You are viewing a plain text version of this content. The canonical link for it is here.
Posted to dev@spamassassin.apache.org by Matt Hampton <ma...@coders.co.uk> on 2008/06/20 09:32:05 UTC

Creating auto-generated rule sets.....

Justin Mason wrote:

> Well, it'd be worth cc'ing the dev list, if that's ok.   With any luck
> there'll be future people trying similar stuff and it'll be handy to have
> a thread URL to point at ;)

Quick intro - I have been working on automatically generatig rules from 
the Sane Security Clamav signatures.  With a fair bit of help from 
Justin I have something up and running so I wanted to share what I have 
done so far to see what people think and for some feedback.

I have a small perl script that extracts the rules from the scam.ndb and 
phish.ndb files and generates 2 MAMOTH rulesets (60000 rules!).

I then run a mass check and then hit frequencies


Then the selection of rules to import is based on Justin's suggestion:
> More or less -- I'd keep it even simpler.  Select if column 2 ("SPAM %
> hit") > 0.5, and discard if column 3 ("HAM % hit") > 0.
>
> The reason is, this is an automatically generated ruleset -- avoiding FPs
> in auto-generated stuff is critical in my opinion.  Some of those are
> pretty bad: an 8.8% false positive rate, ouch!!
>
> The rule of thumb for false positives is that you will only see a fraction
> of the "real-world" false positive rate in any measurement, since the
> degree of variation between people's ham collections can be very large.
>
>   
Finally I run a mkrules (that took a while to work out where all the 
files had to be - either that or I can't read documentation ;-))

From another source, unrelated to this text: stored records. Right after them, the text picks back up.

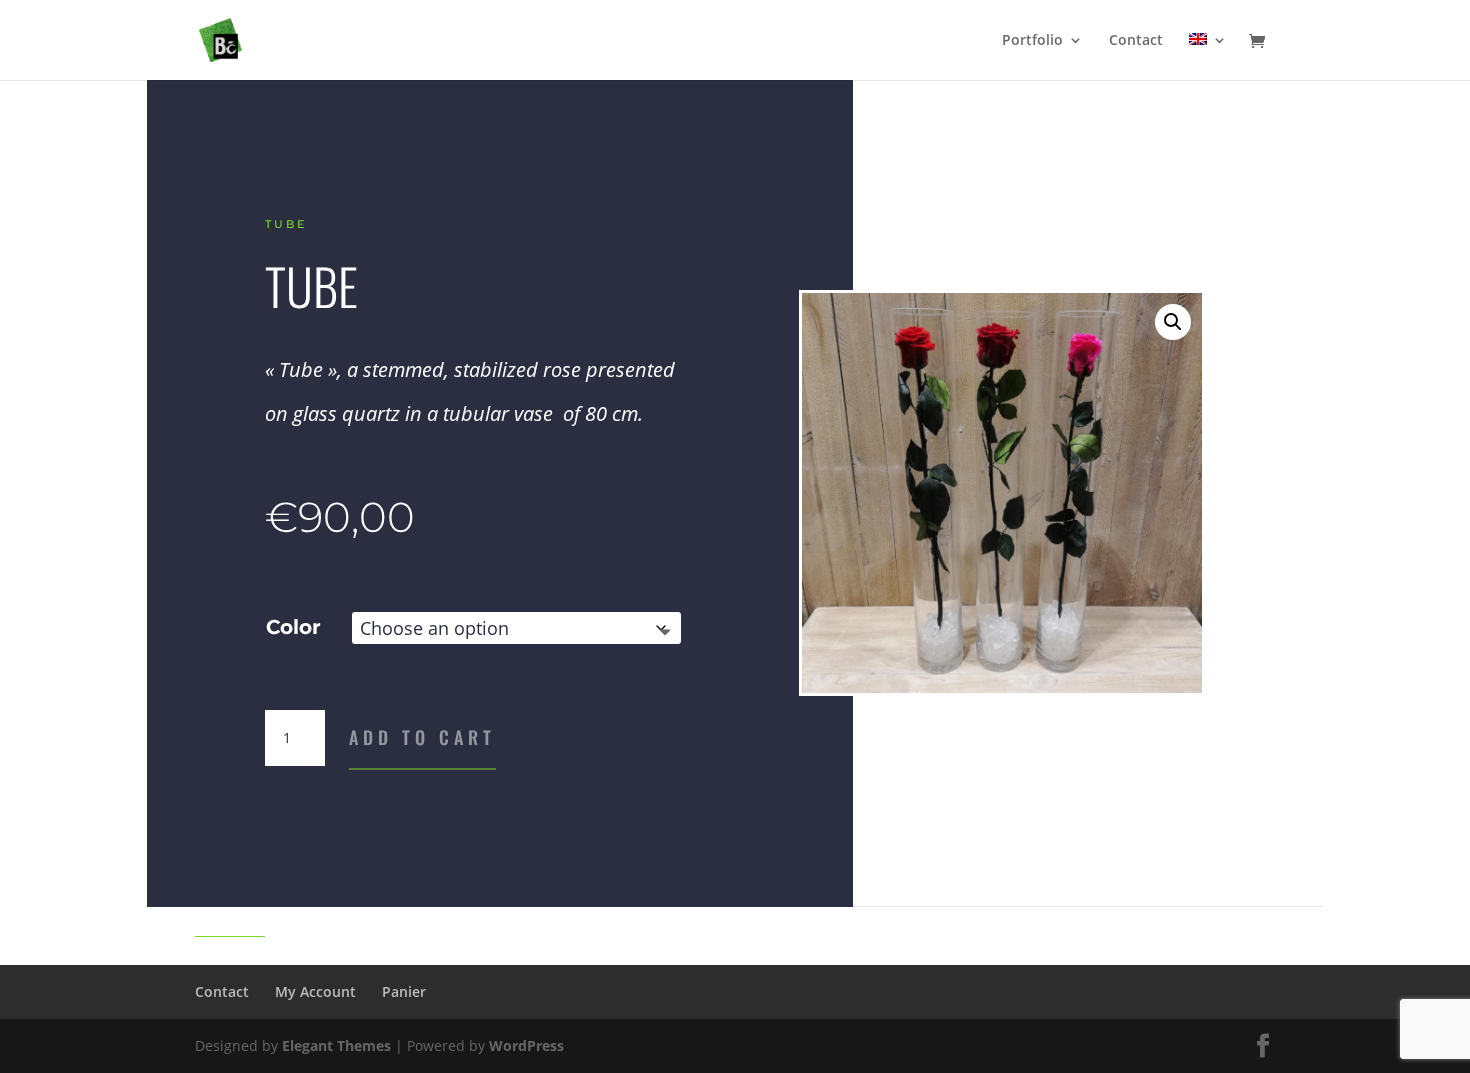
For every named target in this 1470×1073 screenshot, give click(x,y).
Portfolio (1032, 41)
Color (293, 627)
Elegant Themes (336, 1045)
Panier (404, 991)
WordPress (526, 1045)
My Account (315, 991)
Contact (1136, 41)
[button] (1173, 322)
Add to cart (422, 737)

And have a first stab at a ruleset avaliable:

http://www.coders.co.uk/80_sane.cf

I am concerned with the results of some of the rules e.g.

##{ SANE_f48d6d7bf39ebd0b4e830b808d5b45bd
body SANE_f48d6d7bf39ebd0b4e830b808d5b45bd /\.cn\//
describe SANE_f48d6d7bf39ebd0b4e830b808d5b45bd 
Email.Malware.Sanesecurity.08022207u
score SANE_f48d6d7bf39ebd0b4e830b808d5b45bd 0.01
##} SANE_f48d6d7bf39ebd0b4e830b808d5b45bd

Sorry the rule names are long - I haven't truncated the hash yet!

It isn't automatically updating at the moment and all of the scores are 
set to 0.01

matt